Warto pamiętać, że początkowo kąpiele morskie uważano za coś wysoce nagannego i porównywano w skutkach do rozpusty i nadużywania alkoholu. Wykazywano nawet ich szkodliwość dla zdrowia. Stąd plaża początkowo była raczej miejscem życia towarzyskiego, spacerów, rozmów i gier a nie opalania się.

Jeżeli już dochodziło do kąpieli morskich, to używano specjalnych wózków kąpielowych lub łodzi. Dopiero w pewnej odległości od brzegu amator kąpieli schodził do wody, a jego intymności chroniły rozmieszczone parawany.   

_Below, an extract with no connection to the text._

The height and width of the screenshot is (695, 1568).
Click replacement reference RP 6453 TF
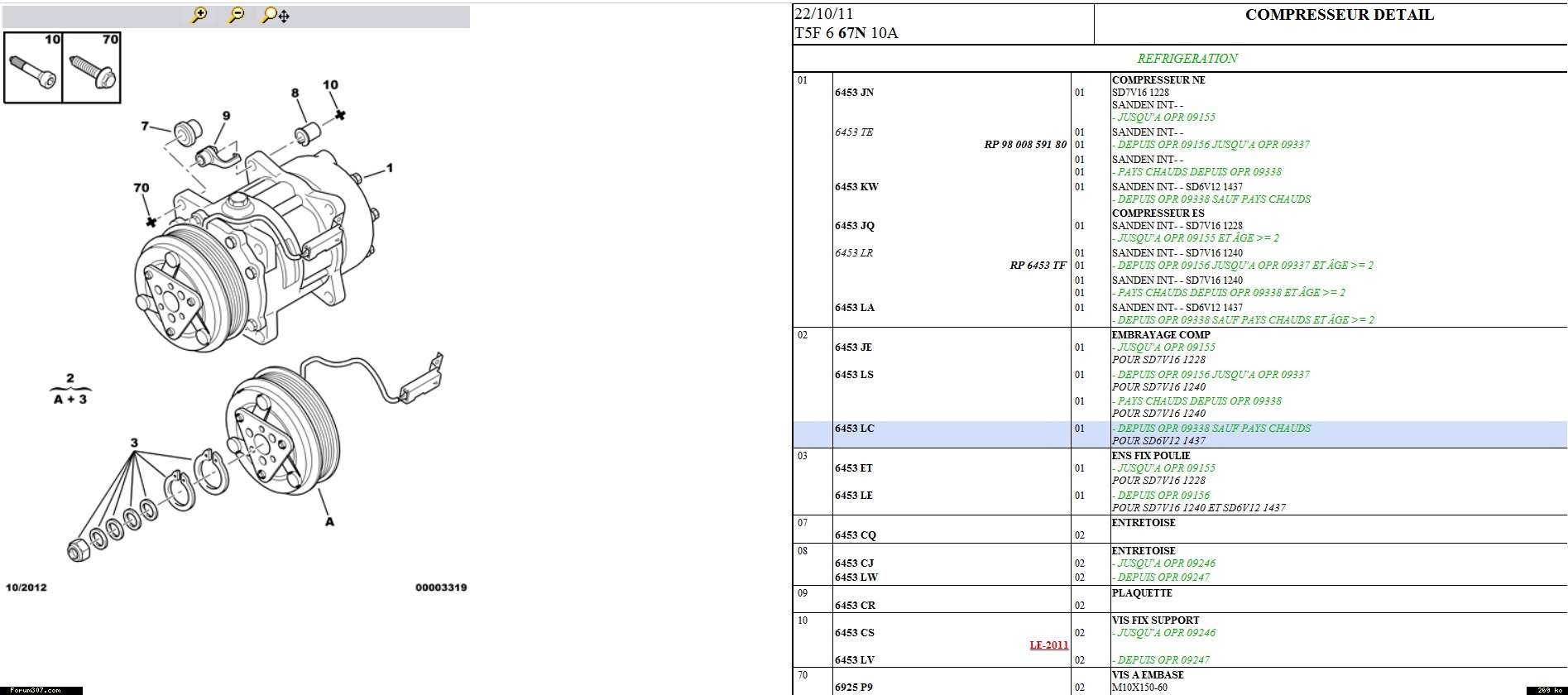(x=1038, y=266)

Pierwsza odnotowana przez źródła historyczne kąpiel w tej części wybrzeża Bałtyku miała miejsce w niedalekim Trzęsaczu, znanym z historii zabieranego przez morze kościółka. Rzecz działa się w 1780 roku. Do miejscowego pastora przybył w odwiedziny bliski krewny. Słyszał on o zbawiennym działaniu morskich kąpieli, więc zapragnął tą metodą podreperować nadwątlone zdrowie. Zastanawiał się jak to zrobić, skoro nawet odważni rybacy nie ryzykowali wejścia do morza, żeby nie spotkać się oko w oko z morskim potworem. Postanowił postawić wszystko na jedną szalę, bo  czego nie robi się dla zdrowia. Wyglądało to tak: na plaży stał kościelny krzepko trzymając w dłoniach końskie lejce lub sznur. Do nich przypięty był śmiałek. Gdyby zdarzyło się coś niepokojącego, pojawił się potwór lub wir porwałby kąpiącego się, ubezpieczający miał go co prędzej przy pomocy owych lejc wyciągnąć z wody ratując w ten sposób zagrożone życie.                                                                      

Pierwsze stroje kąpielowe praktycznie zakrywały całe ciało.

W późniejszym okresie stopniowo następowała też rewolucja w modzie plażowej.

W większych ośrodkach Na plażach wyznaczano osobne kąpieliska dla Pań i Panów 
a później dla Rodzin. KĄPIEL DOZWOLONA BYŁA TYLKO W OKREŚLONYCH GODZINACH.

Za pierwszego dźwirzyńskiego wczasowicza uważa się feldmarszałka Gabharda von Bluchera, późniejszego głównodowodzącego armią pruską i zwycięzcę spod Waterloo. W Dźwirzynie, jako młodzieniec, bywał również Otto von Bismarck.   

Jednak  prawdziwym odkrywcą Dźwirzyna jako kurortu uważa się skromnego pastora Gustawa Lenza pochodzącego z spod Trzebiatowskiego Gosławia. Dokładnie jego działalność opisujemy w osobnym dziale.

W latach 60 i 70 w Dźwirzynie powstawało ponad 60 ośrodków wczasowych. Na zdjęci poniżej ośrowek WSS Społem Opole.

Obecnie w Dźwirzynie znajdują się ośrodki i sanatoria na bardzo wysokim poziomie.